Every year around the holidays, I have to watch the Cary Grant-Tony Curtis World War II comedy Operation Petticoat. It’s based on all nature of real events that happened to various submarines in the Pacific during World War II—well, I don’t know how much of it is based on fact, but it does include the infamous Toilet Paper memo penned by Lieutenant Commander James Wiggins Coe of the USS Skipjack, and if you’re unfamiliar with the memo, it’s a delight of military history. Anyway, it’s not really a holiday movie, though of course it’s mostly set in December—it starts within a day or so of Pearl Harbor, in fact—and they have a New Year’s Eve feast at one point. But its place in my holiday traditions has a lot more to do with a happy moment of my childhood involving my mom watching it.
Some movies are tradition for people because of course they are. Whether your family tradition is Die Hard or Miracle on 34th Street, you watch the movies set around the holidays. Of course, the specific ones you choose will tell people a lot about you. One of my best friends watches The Lion in Winter every year, because watching Henry and Eleanor and their children reminds them that, terrible though their family may be, at least no one’s overthrowing anyone else’s kingdom. I watch The Ref for similar reasons, though it’s harder for me to justify in recent years because wow, do I not want to watch Kevin Spacey.
But then there are movies you watch, or shows you watch, because someone did once, and it’s now a thing. You may not even be sure why, anymore, but tradition is a hell of a thing. It’s not limited to Christmas, but Christmas is a good time of year for them, at least in the northern temperate areas where you might not want to leave the house if you can avoid it. Fourth of July is not exactly the same for watching TV, you know?
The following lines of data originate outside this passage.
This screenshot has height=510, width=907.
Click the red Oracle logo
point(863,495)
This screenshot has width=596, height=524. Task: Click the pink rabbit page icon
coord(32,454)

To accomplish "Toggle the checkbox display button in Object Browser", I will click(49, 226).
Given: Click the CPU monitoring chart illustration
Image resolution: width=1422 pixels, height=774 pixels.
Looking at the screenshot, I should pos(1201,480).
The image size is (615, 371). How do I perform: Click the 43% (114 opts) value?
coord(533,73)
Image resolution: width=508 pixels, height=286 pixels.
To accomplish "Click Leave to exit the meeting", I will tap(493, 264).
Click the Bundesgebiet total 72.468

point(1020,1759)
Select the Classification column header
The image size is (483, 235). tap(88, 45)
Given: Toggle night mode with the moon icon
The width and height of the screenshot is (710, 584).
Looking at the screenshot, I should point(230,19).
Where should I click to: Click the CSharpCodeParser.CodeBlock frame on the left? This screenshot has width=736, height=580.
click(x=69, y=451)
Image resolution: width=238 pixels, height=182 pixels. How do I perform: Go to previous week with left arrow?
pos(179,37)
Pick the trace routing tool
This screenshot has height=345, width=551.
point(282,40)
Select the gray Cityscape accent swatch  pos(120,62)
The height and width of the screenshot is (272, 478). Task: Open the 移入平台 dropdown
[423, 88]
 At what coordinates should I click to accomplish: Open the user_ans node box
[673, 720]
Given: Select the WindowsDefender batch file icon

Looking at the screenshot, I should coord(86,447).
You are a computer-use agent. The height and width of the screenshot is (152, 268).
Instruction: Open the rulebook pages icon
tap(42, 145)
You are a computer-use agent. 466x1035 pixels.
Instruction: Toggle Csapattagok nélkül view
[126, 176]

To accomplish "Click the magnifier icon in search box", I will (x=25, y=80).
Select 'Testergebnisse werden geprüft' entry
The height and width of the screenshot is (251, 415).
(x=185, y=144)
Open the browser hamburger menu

Even in LA, my mom started a holiday tradition of going to the movies for the day, once people’s moving away and so forth meant her old holiday traditions weren’t in place anymore.
I suppose there are probably people who’d rather we have traditions of reading the Bible. Though many of us have Linus read it to us for the holiday, which is at least something? But Oliver Cromwell wasn’t wrong that Christmas has long been a secular holiday, and I think the strength of our secular traditions is that they are building on the idea of family. Which is now what Christmas is about, and most of our Christmas movie traditions involve watching movies with family. Yes, my six-year-old Simon and I are probably going to make a gingerbread house today. (From scratch, using my mother’s recipe which turns out to come from Santa’s Village in the Southern California mountains.) But also, I’ll probably have him watch and review Operation Petticoat or The Nightmare Before Christmas.
And if you can’t at all stand the holidays and your tradition is to watch the least holiday things you can think of? That’s okay, too! Maybe you’ve got Seasonal Affective Disorder and you watch movies full of sun and warmth. (Seriously, Operation Petticoat is in the South Pacific, though admittedly in a submarine and therefore not quite “full” of sun and warmth.) Your traditions are what they are, and that’s great! But it is the time of year for thinking of them, and for thinking, I suppose, of the reason for your particular celebration of the season. Even if you can’t explain it to anyone else, it can be your gift to yourself.